Laboratory space design represents a highly specialized challenge for facility owners, architects, and engineers. It requires unique skills and customized approaches tailored to creating optimal, well-calibrated environments for use by medical personnel, scientists, and technicians. Yet more specific challenges arise based on their functional needs and objectives-and medicolegal autopsy facilities represent an especially challenging set of criteria for project design teams.
Buildings and interiors for medicolegal autopsies have unique demands and functional criteria not seen elsewhere, due to their unique mission: to facilitate forensic services, support medicolegal autopsy policies and procedures, and successfully accommodate varying investigation methods into the causes and manners of death which are of public interest.
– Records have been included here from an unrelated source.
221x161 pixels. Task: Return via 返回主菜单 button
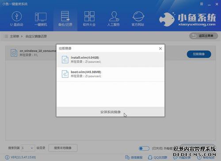(x=203, y=36)
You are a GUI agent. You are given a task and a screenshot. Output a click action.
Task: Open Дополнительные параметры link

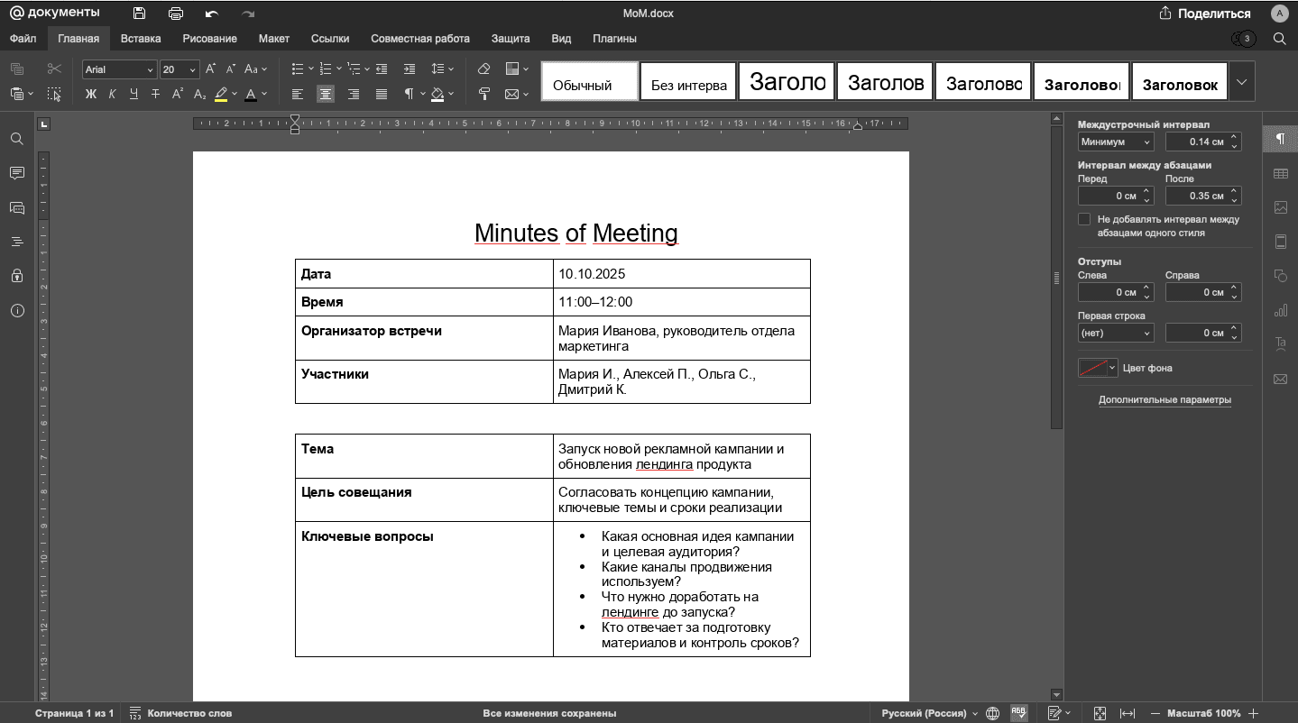[x=1163, y=398]
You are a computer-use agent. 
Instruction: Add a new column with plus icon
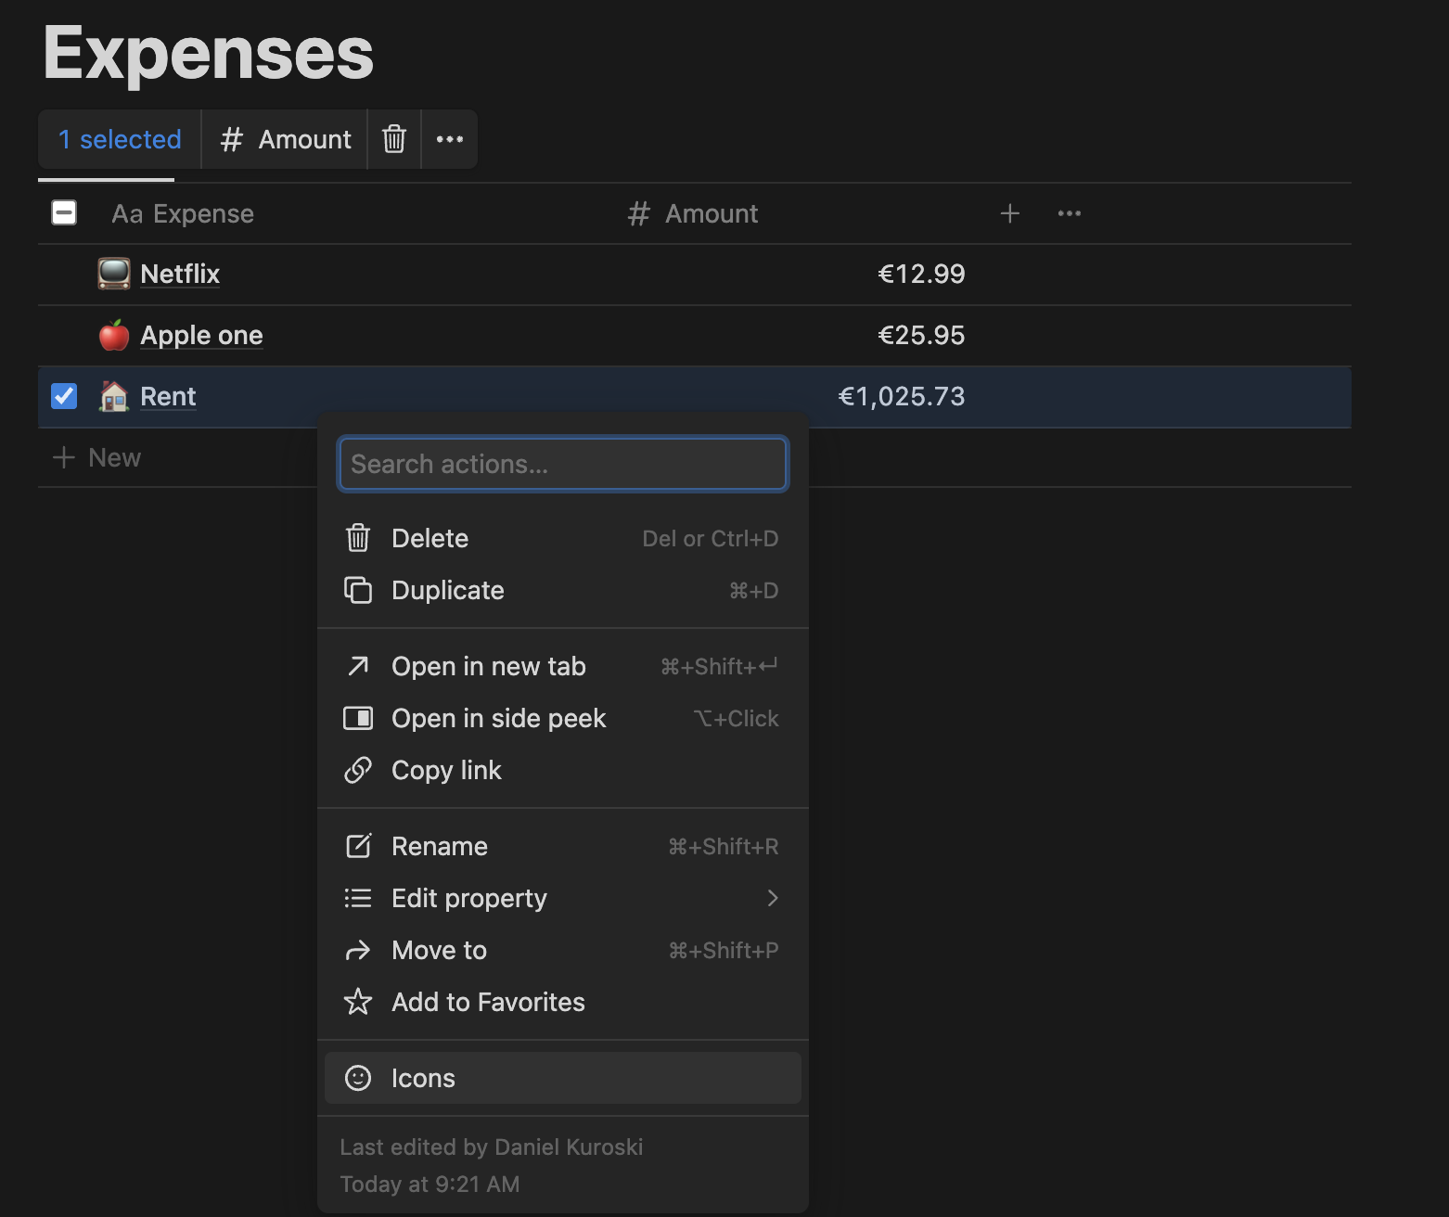pos(1009,213)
Moreover, medicolegal autopsy facilities require
core spaces designed for critical analysis and work flow such as body storage, autopsy rooms, imaging, forensic anthropology and associated labs. The facilities must also support the work flow of specimen processing with adherence to strict legal requirements for evidence handling and chain of custody. Accommodations for the handling of mass fatality events are an important aspect to evaluate. Life-safety considerations include support protocols for such biohazards as infectious aerosols and other exposures of forensic medicine.
Last, because of the sensitive nature of the subject matter of medicolegal autopsy facilities-due to associations, odors, and stark views of the deceased-facility designs must pay attention to developing appropriate means to accommodate visitation and tours, as required, by non-staff professionals and civilians, including families of the deceased.